A fatty acid in breast milk shapes infant immunity
What a mother eats shapes her newborn’s immune system.
Trans-vaccenic acid is a fatty acid found naturally in dairy products and meat from ruminants such as cows and sheep. It is structurally different from the industrial trans fats known to be harmful. The study, published in Science, investigated what this fatty acid does when transferred from mother to newborn.
The experiments show that trans-vaccenic acid influences the development of T cells in neonates. T cells are a type of white blood cell central to immune defense. How the immune system is configured early in life can have lasting consequences, a process known as early-life immune imprinting.
Maternal diet as a biological signal
The research shows that nutrients a mother consumes are not neutral to her child. They can actively shape the biological configuration of the newborn’s immune system. Trans-vaccenic acid appears to play a specific role in this, though the precise mechanisms are still under investigation.
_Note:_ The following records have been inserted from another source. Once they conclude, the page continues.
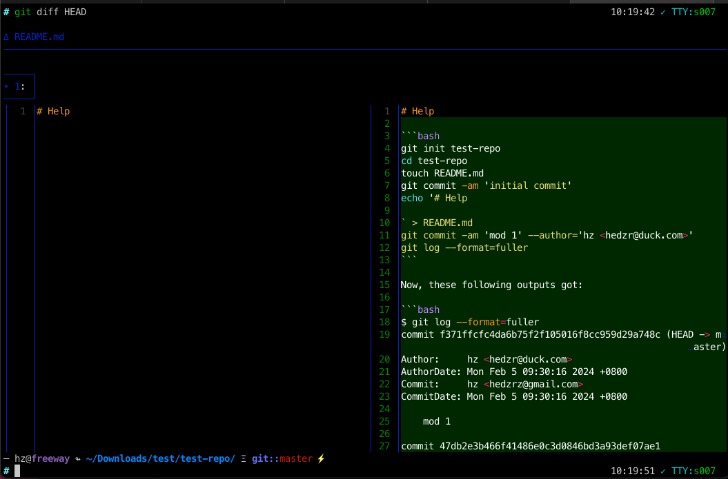Click the cursor block at bottom prompt
728x479 pixels.
tap(18, 470)
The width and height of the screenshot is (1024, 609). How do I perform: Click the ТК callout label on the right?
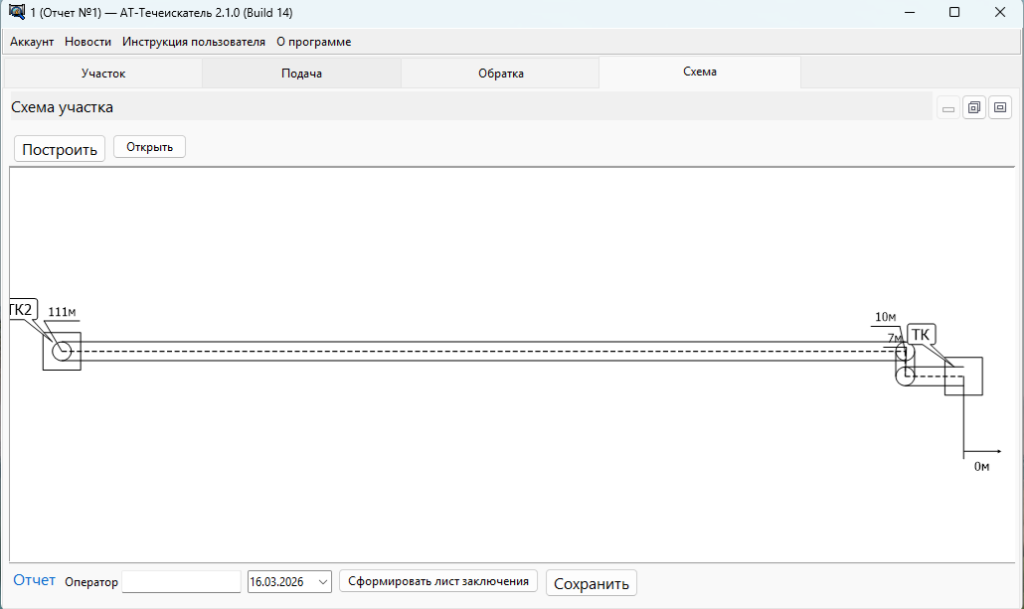pyautogui.click(x=920, y=334)
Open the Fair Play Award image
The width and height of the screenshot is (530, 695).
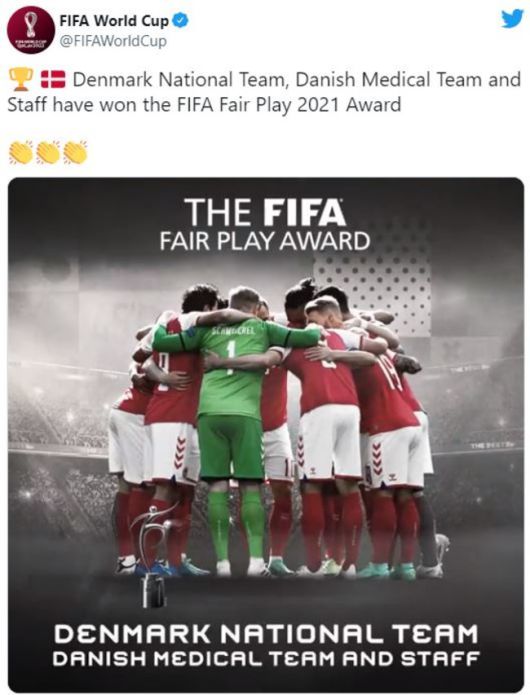(266, 434)
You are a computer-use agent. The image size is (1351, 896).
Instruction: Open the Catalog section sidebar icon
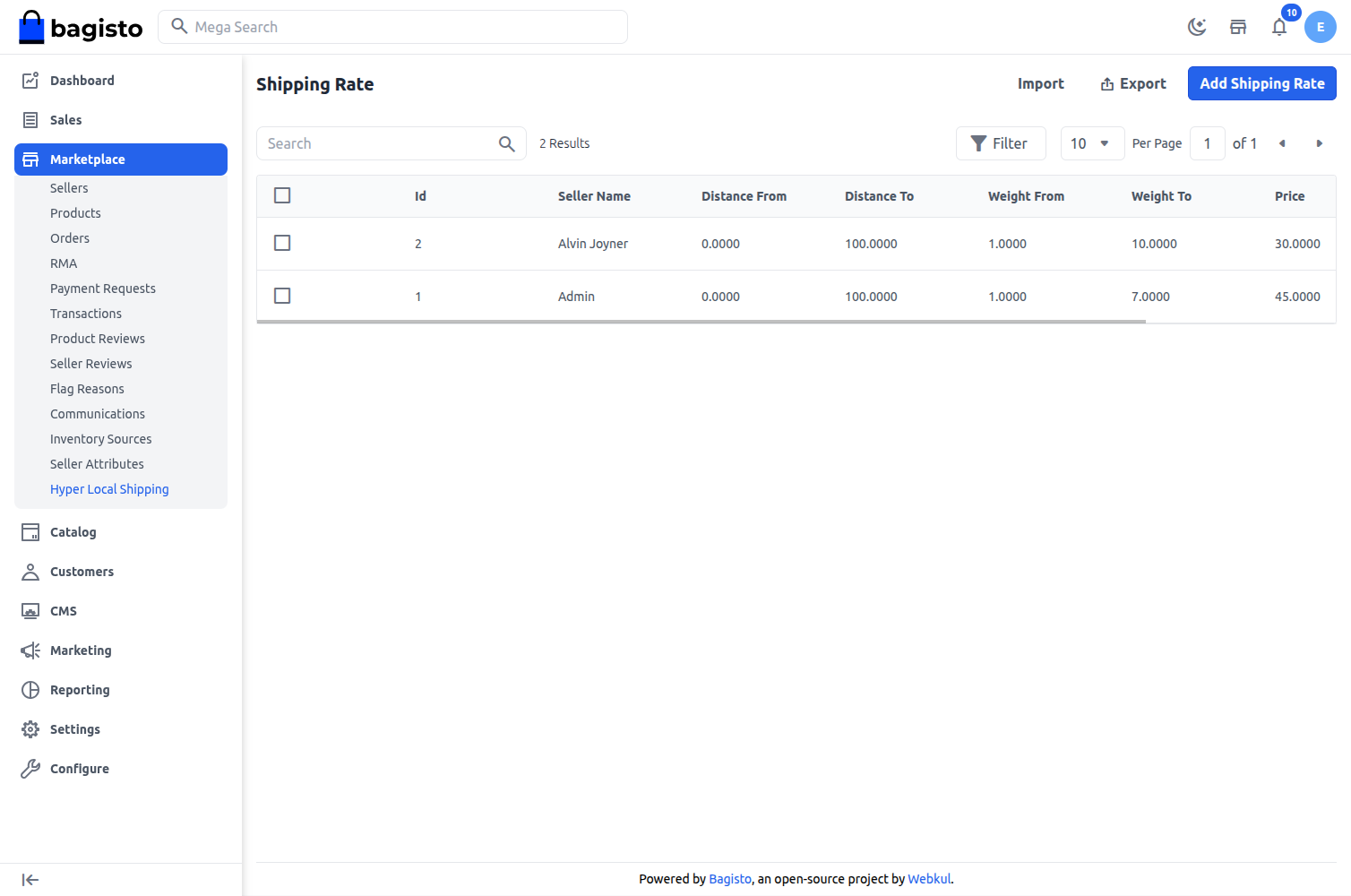tap(30, 531)
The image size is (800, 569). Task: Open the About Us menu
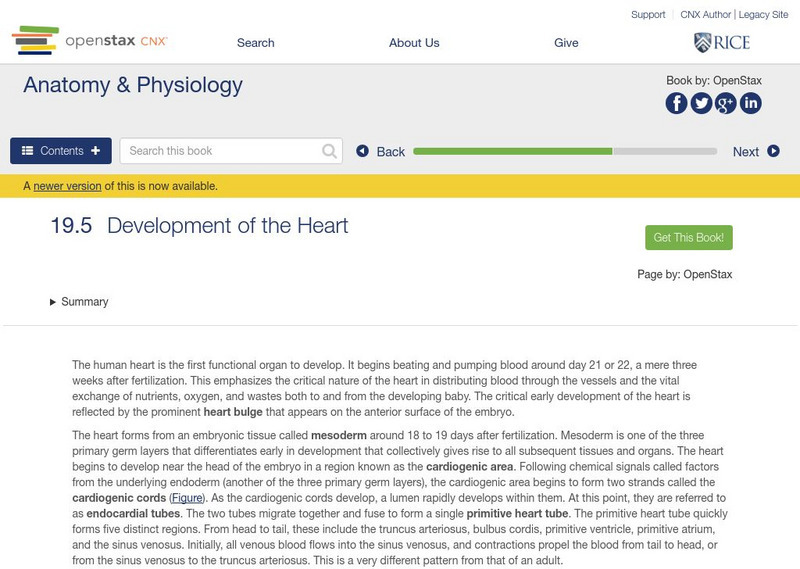coord(414,43)
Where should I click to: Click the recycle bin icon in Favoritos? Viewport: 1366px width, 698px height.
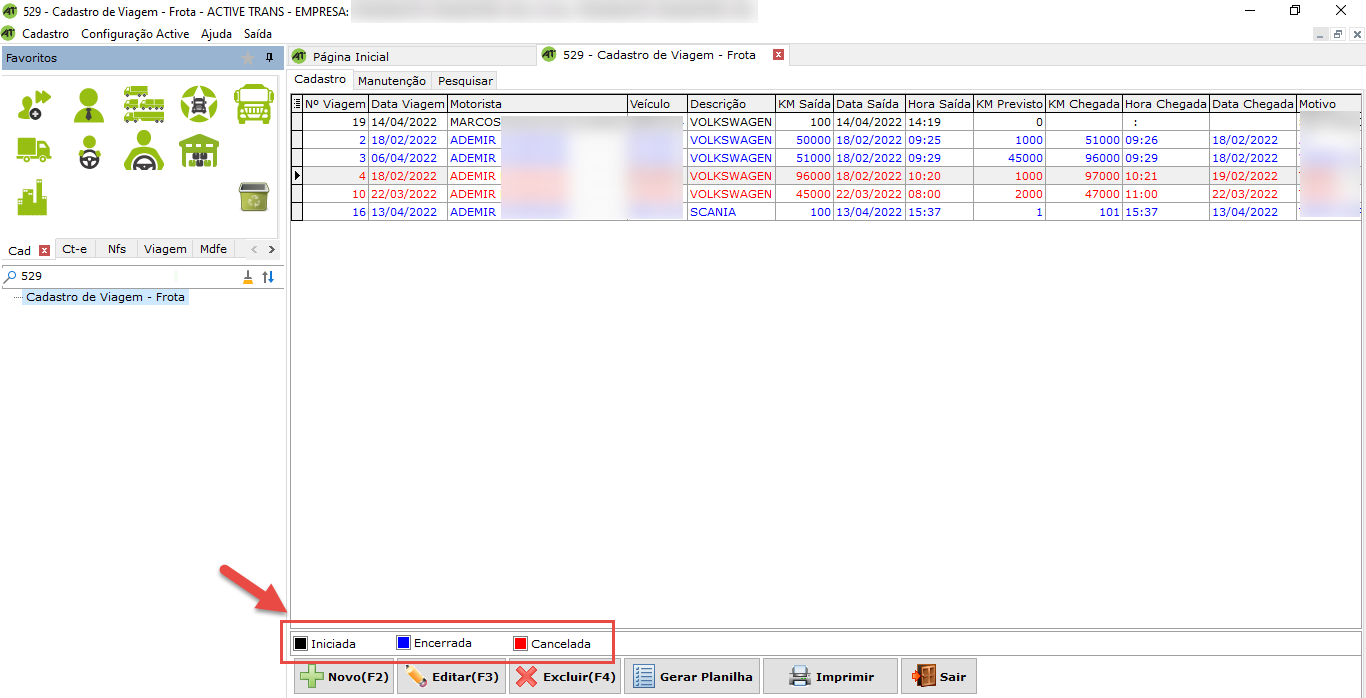pos(253,197)
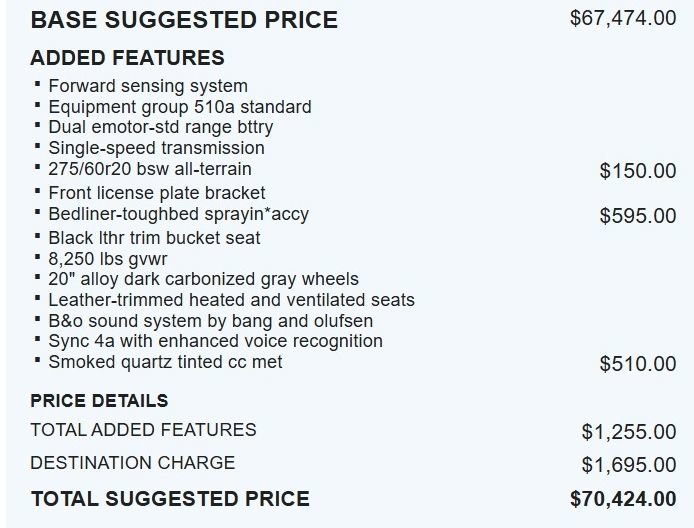Click the Total Added Features amount $1,255.00
The height and width of the screenshot is (528, 694).
(628, 432)
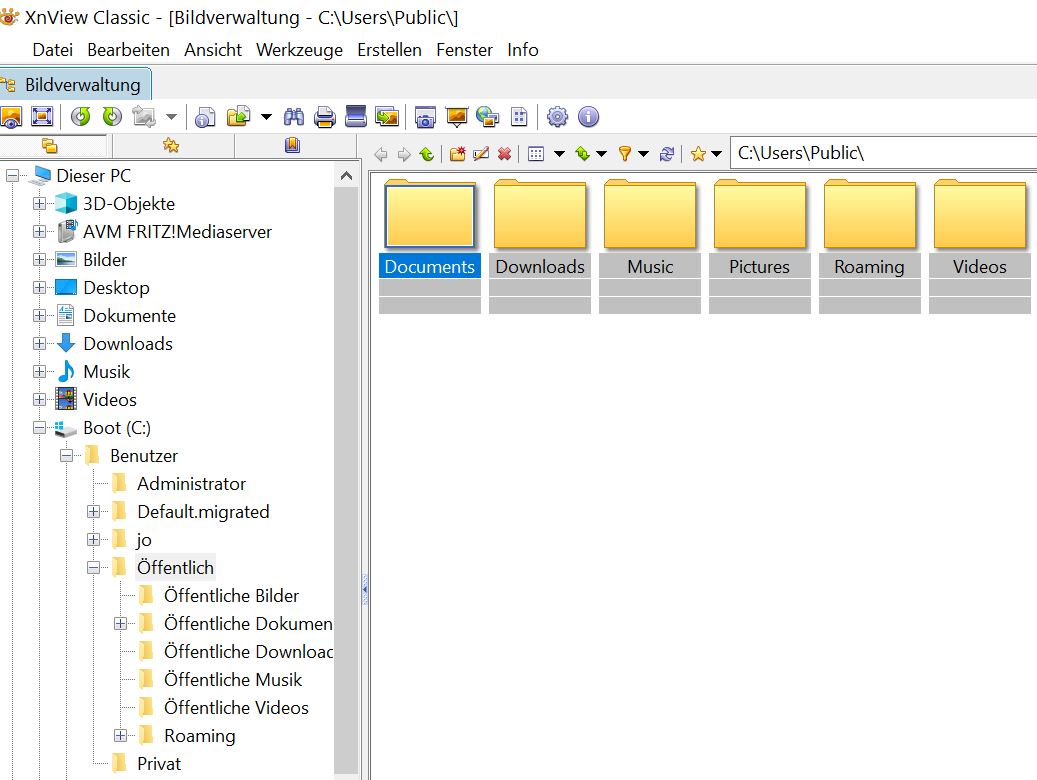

The findings are relevant to research on the link between early nutrition and immune health in later life. A well-configured immune system is considered a key factor in healthy aging. Chronic low-grade inflammation (inflammaging) increases with age and is associated with multiple age-related conditions.
What this study does not yet establish
The study was conducted largely in animal models. Whether trans-vaccenic acid plays the same role in humans, and through exactly which mechanism, remains to be determined. The researchers suggest this fatty acid may contribute to healthy immune development in newborns, but that remains preliminary. The findings point toward an interesting research direction. No clinical recommendations can yet be drawn from them.